I felt like an imposter being in that hospital room with her. Thinking, “I don’t deserve to be here.” I wasn’t important enough for this. The guilt set in in a way I had never experienced before either telling me that I was a fake, that I didn’t call her enough, tell her I loved her enough, text her back enough, try hard enough. For the love of god why didn’t I pay more attention while she was still alive. While she was still herself. While she was still a mother who wanted to mother me. Why didn’t I let her do that?

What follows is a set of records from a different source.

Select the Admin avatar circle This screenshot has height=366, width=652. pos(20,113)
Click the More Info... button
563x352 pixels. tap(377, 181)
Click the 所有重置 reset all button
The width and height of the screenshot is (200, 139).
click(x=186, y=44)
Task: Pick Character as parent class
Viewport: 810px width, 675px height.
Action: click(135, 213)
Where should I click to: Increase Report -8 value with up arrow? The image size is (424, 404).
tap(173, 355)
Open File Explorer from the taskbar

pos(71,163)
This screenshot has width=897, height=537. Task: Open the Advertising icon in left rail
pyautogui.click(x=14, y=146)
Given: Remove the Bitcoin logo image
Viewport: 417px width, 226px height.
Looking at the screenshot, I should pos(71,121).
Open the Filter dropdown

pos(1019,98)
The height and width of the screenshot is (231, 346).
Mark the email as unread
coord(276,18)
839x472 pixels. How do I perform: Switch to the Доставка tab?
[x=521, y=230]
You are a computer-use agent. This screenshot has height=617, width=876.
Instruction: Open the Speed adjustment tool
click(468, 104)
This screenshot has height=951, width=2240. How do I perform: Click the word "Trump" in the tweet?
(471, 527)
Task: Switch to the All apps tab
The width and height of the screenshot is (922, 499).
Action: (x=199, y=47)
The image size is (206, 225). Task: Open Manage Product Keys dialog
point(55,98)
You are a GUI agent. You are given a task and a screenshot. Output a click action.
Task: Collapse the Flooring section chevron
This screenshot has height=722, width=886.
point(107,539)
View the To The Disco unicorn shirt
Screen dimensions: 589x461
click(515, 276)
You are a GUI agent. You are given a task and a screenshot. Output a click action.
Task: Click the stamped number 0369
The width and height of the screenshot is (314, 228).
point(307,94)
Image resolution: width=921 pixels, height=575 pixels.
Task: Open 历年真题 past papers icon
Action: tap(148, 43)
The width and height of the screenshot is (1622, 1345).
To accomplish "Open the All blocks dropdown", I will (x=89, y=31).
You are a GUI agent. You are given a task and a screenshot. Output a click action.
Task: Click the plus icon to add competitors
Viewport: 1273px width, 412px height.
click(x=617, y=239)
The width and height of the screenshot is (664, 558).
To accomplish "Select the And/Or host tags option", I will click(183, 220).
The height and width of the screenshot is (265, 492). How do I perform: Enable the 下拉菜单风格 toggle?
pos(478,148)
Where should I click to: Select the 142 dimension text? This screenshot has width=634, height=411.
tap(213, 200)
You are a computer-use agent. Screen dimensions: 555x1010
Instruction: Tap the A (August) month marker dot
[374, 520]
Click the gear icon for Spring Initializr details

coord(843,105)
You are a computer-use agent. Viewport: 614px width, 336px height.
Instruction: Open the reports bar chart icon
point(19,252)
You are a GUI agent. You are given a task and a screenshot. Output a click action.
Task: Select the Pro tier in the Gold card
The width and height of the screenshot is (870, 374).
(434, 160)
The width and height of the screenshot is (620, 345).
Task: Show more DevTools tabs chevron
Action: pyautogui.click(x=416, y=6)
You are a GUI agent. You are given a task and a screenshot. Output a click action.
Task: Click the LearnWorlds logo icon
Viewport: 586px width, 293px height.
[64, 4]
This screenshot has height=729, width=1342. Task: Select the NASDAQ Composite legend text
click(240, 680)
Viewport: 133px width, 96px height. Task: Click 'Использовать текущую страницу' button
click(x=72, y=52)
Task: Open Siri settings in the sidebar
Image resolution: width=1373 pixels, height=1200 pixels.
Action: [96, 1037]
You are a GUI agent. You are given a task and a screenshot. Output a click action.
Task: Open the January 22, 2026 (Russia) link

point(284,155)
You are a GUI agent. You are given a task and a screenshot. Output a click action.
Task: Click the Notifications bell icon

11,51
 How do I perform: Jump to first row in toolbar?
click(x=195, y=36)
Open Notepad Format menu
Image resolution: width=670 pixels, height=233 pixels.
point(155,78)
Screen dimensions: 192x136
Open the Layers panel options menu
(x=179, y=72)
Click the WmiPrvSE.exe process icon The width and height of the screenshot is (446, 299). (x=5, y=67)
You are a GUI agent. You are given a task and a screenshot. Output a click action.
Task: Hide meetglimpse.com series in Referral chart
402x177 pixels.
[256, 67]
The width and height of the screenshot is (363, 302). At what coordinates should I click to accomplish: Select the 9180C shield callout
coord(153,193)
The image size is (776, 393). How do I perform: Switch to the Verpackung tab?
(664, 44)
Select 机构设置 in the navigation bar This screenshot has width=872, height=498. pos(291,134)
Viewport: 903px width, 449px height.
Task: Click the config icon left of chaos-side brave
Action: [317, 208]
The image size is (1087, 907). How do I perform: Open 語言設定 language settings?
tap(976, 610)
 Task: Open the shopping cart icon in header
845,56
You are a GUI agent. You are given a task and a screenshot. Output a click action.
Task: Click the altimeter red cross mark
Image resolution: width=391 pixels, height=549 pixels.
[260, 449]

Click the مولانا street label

As sad as I am to lose this wonderful human being it was such an important experience for me to get to be part of what happens when a trauma brings people together. To be able to share your grief openly with others who are also having the same feelings as you. To completely understand that someone else loved the person you are grieving just as much if not more than you did. I didn’t get to experience that with my own mothers death. I was left alone to experience that. In this process I have been able to stay connected to my emotional experience and feel my feelings as they come up. That shared experience allowed my body to feel safe enough to express myself and it was an incredibly healing experience that brought us closer together. It seems like such a uniquely human experience that we aren’t fully able to appreciate things until they are gone. It also seems cliche to use death as a reminder of why it’s important to live while we can but that is exactly the gift it gives us. She is on my mind all the time now and I think of her when I find myself getting frustrated or upset or my fuse becomes short. I use her as a reminder to do better, to try harder, to not take life so seriously. I have a renewed sense of love for my family and a desire to keep our bonds close and strong and I have a renewed sense of love and respect for myself and my body that keeps me alive and moving through the world.
I hope instead of forgetting with time that I should value this life that I have been given that I can keep that at the forefront of my mind and live with Barbara’s spirit as I move through the world.